Zelfs als de opvoeding van kinderen vele jaren jammerlijk is verwaarloosd, mag men nog hoop koesteren. Een jonge Mexicaan vertelt zijn eigen ervaring:

„Toen ik zeven was, liep ik van huis weg. Ik sliep op het trottoir, in autowrakken of soms in goederenwagons. Samen met andere jongens begon ik te stelen. Heel vaak werden we door de politie gepakt en naar de gevangenis gebracht. Wanneer ze ons vroegen waar onze ouders waren, zeiden we dat we dat niet wisten. Toen ik 10 was, sloten we ons aan bij een bende drugsmokkelaars. Heel wat keren heb ik er bijna mijn leven bij ingeschoten. Toen ik 12 was, gingen we illegaal naar de Verenigde Staten en zetten daar onze onwettige activiteiten voort. Op een dag dreigde de leider van onze bende me te doden omdat ik de buit van een roofoverval die ik had gepleegd, niet met de anderen had gedeeld. Hij sloeg me in elkaar en nam me die 28.000 peso’s af.
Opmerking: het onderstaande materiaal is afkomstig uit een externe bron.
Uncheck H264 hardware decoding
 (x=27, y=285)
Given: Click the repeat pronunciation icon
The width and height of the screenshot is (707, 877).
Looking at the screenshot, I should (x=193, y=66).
Ik voelde me erg ellendig en wilde naar huis teruggaan of zelfmoord plegen. Toen herinnerde ik me dat mijn grootmoeder in Ciudad Juárez woonde, maar ik wist niet waar. Ik begon haar te zoeken. Toen ik haar eindelijk vond, stond ze op het punt naar een congres van Jehovah’s Getuigen te gaan en ze nodigde me uit mee te gaan.”
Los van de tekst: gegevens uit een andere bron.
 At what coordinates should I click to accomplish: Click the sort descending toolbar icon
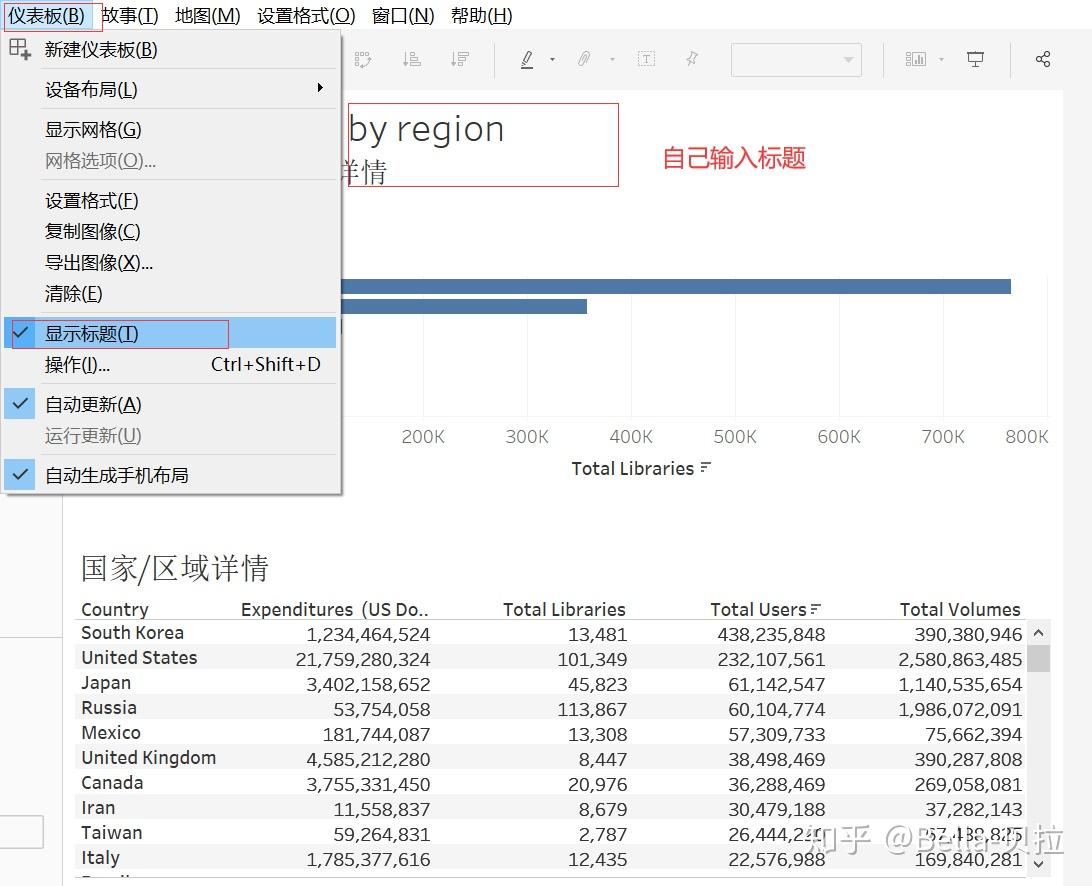click(x=459, y=59)
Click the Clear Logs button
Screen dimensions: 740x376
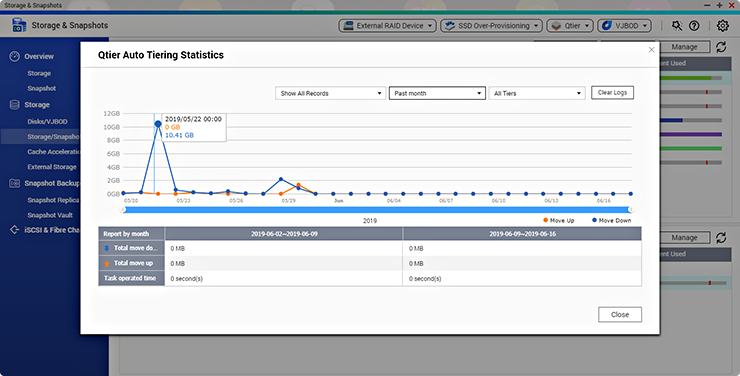pyautogui.click(x=612, y=92)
Op grond van wat deze jongen op het congres hoorde, begon hij ernstig over zijn leven na te denken. Hij begon de bijbel te bestuderen en tot vreugde van zijn ouders beterde hij zijn leven en keerde hij naar huis terug.

OPSTANDIGHEID ONDANKS EEN GOEDE OPLEIDING

Maar wat valt er te zeggen wanneer kinderen weerspannig worden ondanks een goede opleiding? Ouders kunnen troost putten uit het feit dat zij zich gewetensvol van hun verantwoordelijkheden hebben gekweten. Zij kunnen ook de hoop koesteren dat kinderen die de slechte weg zijn opgegaan, in de toekomst toch weer tot bezinning komen ten gevolge van de moeite die zij als ouders aan hun opvoeding hebben besteed. Deze hoop kan heel aanmoedigend zijn.

Een goede opleiding kan beslist een blijvende uitwerking op kinderen hebben. De bijbel verklaart: „Leid een knaap op overeenkomstig de weg voor hem; ook als hij oud wordt, zal hij er niet van afwijken” (Spr. 22:6). Hoewel kinderen die een goede opleiding hebben ontvangen, doorgaans geen verdorven handelwijze gaan volgen, gaan sommigen inderdaad het verkeerde pad op maar komen dan toch weer tot bezinning. Hun ervaring zou net zo kunnen verlopen als die van de verloren zoon in een illustratie van Jezus. Wij lezen:

„Een zeker mens had twee zoons. En de jongste van hen zei tot zijn vader: ’Vader, geef mij het deel van het bezit waarop ik recht heb.’ . . . En niet vele dagen daarna pakte de jongste zoon alles bij elkaar en reisde naar het buitenland, naar een ver land, en daar verkwistte hij zijn bezit door een losbandig leven te leiden. Toen hij alles had opgemaakt, kwam er een zware hongersnood over dat gehele land, en hij begon gebrek te lijden. Hij ging zich zelfs aan een van de burgers van dat land verbinden, en die zond hem naar zijn velden om zwijnen te hoeden. En vaak begeerde hij verzadigd te worden met de carobbepeulen die de zwijnen aten, en niemand gaf hem iets. Toen hij tot bezinning was gekomen, zei hij: ’Hoeveel loonarbeiders van mijn vader hebben brood in overvloed, terwijl ik hier van honger verga! Ik zal opstaan en naar mijn vader trekken en tot hem zeggen: „Vader, ik heb gezondigd tegen de hemel en tegen u. Ik ben niet meer waard uw zoon te worden genoemd. Maak mij als een van uw loonarbeiders.”’” — Luk. 15:11-19.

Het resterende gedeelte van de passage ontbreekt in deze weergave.